(Excerpts from a dataset)

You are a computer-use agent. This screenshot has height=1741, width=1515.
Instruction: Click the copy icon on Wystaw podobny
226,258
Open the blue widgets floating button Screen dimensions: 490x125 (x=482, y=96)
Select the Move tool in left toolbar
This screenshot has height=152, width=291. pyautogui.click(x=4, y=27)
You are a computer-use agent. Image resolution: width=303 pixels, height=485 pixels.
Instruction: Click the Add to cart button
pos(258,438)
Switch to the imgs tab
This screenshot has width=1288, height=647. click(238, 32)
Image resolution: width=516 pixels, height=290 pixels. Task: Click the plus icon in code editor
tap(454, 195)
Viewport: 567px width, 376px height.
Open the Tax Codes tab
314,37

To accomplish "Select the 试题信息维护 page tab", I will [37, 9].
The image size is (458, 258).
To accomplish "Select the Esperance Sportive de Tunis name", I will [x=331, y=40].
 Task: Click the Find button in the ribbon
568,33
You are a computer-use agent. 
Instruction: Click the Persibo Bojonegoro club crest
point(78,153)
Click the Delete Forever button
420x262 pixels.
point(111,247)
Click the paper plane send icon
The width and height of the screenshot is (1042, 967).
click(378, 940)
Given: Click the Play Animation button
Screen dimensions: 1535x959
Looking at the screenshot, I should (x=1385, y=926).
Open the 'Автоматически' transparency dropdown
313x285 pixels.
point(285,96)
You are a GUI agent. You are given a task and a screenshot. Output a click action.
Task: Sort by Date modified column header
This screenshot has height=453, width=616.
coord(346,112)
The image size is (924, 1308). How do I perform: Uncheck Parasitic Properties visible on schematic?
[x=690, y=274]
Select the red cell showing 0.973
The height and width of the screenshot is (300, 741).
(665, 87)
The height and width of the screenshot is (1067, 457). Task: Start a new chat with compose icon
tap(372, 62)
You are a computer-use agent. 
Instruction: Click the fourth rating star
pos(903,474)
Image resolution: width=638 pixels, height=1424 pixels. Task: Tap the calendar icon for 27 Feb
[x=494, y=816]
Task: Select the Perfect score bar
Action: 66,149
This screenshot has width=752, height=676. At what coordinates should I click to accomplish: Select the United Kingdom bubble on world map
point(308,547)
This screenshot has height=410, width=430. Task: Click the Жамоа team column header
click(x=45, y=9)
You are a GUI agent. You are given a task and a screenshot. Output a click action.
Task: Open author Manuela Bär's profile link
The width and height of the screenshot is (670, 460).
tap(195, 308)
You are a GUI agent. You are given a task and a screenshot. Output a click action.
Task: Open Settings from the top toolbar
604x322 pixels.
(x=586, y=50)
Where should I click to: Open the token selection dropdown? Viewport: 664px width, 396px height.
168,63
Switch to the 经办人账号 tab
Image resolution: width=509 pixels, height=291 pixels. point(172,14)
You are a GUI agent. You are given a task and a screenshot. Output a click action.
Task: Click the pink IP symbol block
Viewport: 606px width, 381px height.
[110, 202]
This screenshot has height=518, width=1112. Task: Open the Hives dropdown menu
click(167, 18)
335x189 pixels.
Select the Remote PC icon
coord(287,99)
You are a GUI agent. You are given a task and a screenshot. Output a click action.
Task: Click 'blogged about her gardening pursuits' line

§ ASSIGNMENT
Each line that holds the word "computer" should be extracted from the records.

§ SOLUTION TO THIS EXERCISE
You are a computer-use agent. This screenshot has height=1741, width=1515.
You are a computer-use agent. Image resolution: width=303 pixels, height=485 pixels.
You are a computer-use agent. 
You are a computer-use agent. 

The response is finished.